Registry/registrar NON-separation policy – When JPRS launched their registry business back in 2001, they simultaneously launched a retail domain site. They received much criticism for this, but when posed with the question of why set up a registrar, their answer was "to help registrants who are in trouble". So if a registrar goes out of business and their users have no place to go, JPRS would be the friendly neighbor and manage their domains until they found a new registrar. JPRS initially set their prices high, so it did appear they were making an attempt at being true to their initial statements. They also did not make it easy for users to newly register domains and they offered a list of registrars when domain availability checks were performed. But once they got the registrars off their back about the initial launch of their retail site, they slowly made subtle changes. Today, their retail site does not offer up a list of registrars, they have slashed their prices in half, and now boast an estimated top 5 position in volume rank in Japan among almost 800 registrars.

Free domains for advertising, campaigns and informational sites – Because they are the registry, it is like the central bank printing its own money to spend.
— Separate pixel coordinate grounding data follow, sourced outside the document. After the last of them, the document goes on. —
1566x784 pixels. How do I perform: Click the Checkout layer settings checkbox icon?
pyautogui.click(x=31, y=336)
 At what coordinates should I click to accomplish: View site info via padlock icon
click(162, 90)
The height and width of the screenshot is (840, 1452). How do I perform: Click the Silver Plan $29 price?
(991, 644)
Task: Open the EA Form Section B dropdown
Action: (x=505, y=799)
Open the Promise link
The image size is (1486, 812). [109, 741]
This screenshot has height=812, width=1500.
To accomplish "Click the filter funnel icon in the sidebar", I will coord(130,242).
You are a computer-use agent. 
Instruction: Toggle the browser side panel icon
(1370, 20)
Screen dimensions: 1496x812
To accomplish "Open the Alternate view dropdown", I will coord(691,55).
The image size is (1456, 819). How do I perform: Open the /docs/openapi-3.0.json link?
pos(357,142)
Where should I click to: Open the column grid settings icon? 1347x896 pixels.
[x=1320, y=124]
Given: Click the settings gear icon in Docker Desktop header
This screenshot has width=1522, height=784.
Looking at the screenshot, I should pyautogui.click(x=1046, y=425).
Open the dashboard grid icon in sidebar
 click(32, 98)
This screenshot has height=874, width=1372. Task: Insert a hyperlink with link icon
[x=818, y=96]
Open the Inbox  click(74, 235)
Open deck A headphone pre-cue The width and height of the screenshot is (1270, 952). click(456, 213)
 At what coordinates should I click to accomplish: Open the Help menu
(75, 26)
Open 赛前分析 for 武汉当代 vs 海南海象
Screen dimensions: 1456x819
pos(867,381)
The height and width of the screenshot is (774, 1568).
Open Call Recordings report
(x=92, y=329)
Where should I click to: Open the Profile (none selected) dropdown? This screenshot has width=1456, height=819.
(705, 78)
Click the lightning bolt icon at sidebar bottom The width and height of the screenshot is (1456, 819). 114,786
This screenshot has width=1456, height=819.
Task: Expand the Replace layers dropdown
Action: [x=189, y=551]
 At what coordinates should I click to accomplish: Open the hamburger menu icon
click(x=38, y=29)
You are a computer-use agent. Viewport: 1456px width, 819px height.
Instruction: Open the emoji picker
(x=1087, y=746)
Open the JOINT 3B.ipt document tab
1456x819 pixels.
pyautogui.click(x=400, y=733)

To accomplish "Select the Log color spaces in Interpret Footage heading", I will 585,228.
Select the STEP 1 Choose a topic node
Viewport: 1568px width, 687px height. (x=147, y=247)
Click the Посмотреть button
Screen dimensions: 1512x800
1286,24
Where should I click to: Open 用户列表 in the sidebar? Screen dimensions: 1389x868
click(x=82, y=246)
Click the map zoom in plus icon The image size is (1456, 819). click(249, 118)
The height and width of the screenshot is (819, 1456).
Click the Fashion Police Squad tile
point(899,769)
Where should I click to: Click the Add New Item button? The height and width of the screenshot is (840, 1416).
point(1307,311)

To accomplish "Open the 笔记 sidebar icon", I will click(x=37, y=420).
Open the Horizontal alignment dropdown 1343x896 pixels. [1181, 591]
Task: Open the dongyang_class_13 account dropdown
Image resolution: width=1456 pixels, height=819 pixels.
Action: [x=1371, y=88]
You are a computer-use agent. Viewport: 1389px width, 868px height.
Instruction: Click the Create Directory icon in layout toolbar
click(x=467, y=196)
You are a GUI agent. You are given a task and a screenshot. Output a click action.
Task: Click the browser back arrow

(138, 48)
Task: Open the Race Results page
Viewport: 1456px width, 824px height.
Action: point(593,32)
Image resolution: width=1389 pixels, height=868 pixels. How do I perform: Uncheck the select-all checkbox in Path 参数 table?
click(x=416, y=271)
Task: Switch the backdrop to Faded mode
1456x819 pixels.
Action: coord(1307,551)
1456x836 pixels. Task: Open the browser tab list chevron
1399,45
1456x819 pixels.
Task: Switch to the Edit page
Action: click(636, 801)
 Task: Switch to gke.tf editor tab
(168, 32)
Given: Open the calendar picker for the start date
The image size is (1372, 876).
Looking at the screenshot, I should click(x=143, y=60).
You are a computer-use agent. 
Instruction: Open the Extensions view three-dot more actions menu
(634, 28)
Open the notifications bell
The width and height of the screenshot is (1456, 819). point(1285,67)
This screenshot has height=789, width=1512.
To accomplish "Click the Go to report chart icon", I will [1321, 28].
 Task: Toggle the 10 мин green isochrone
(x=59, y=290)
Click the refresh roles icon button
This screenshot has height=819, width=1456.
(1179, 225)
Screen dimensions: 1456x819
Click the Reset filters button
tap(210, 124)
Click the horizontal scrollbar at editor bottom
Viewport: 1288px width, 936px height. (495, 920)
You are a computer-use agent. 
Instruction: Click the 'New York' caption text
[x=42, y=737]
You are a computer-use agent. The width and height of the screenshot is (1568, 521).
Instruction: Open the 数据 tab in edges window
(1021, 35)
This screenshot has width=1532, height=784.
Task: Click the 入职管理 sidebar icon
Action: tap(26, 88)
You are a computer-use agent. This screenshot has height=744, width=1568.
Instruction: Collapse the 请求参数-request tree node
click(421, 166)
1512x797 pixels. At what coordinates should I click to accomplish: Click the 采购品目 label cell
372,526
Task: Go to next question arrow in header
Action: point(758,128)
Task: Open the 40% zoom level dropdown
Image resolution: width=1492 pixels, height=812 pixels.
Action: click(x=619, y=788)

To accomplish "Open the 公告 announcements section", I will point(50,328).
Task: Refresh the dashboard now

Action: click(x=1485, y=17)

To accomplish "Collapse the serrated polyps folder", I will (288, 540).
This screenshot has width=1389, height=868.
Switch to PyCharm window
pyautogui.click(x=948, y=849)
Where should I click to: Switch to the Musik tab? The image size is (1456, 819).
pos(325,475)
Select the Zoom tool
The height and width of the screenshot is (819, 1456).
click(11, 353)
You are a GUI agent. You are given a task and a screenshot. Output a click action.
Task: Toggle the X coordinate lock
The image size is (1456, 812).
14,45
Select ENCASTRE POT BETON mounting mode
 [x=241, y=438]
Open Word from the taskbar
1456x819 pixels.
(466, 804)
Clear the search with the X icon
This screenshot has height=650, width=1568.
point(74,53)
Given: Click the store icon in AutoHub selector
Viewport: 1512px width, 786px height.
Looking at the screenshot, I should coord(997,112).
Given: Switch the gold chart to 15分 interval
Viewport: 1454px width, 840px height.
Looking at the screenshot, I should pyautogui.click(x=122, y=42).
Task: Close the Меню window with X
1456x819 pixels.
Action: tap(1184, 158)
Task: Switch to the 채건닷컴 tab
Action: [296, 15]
When they need domains for sites, campains, advertising, etc. they can just register and use as many as they want. If this were a small list of 100 or so I dont think there would be an issue, but it seems that JPRS has taken the liberty to register thousands of domains for its own use.

gTLD domain launch to take advantage of their current customer base – JPRS became accredited as a registrar in 2009. A lot of companies became concerned about this bold step. JPRS emphasized to the community that they knew their current .jp system was outdated and weak and needed upgrading. Therefore, if they became accredited, they would be able to "study" how the EPP registration system works. They made it clear they had no intention of selling gTLDs. Now, a year later, they have decided to indeed begin selling gTLDs and compete with Japanese registrars in a new competitive arena.

To conclude, I want to leave us with some interesting numbers to ponder. There are about 3.5 million gTLD's currently registered in Japan, this is about three times the volume of .jp registrations. We also see that the price for gTLD's is about 1/3 that of a .JP. In my opinion, there is a direct correlation between price and volume. Also, there are about 130 employees at JPRS managing 1.1 million domains. I think we can see examples of hard-working registrars with MORE than 1.1 million domains, also selling hosting, email, SSL and packages of other bundled services, doing all this with LESS than 130 employees. It makes one wonder what all these employees are currently doing and what the company's plans are for them in the future. In the last week we have seen an explosion of criticism in the domain community in Japan and I look forward to seeing how this turns out. All I can say is that if JPRS is not stopped, they will venture into many new businesses and eventually the .jp registrar system will be obsolete. Companies in Japan who sell both .jp's and gTLD's will wake up wondering how JPRS not only has the governmental backing as a registry monopoly, but how and why they ended up monopolizing the entire Japanese domain registrar market.

By Darshaun Nadeau, President, WIXI, Inc.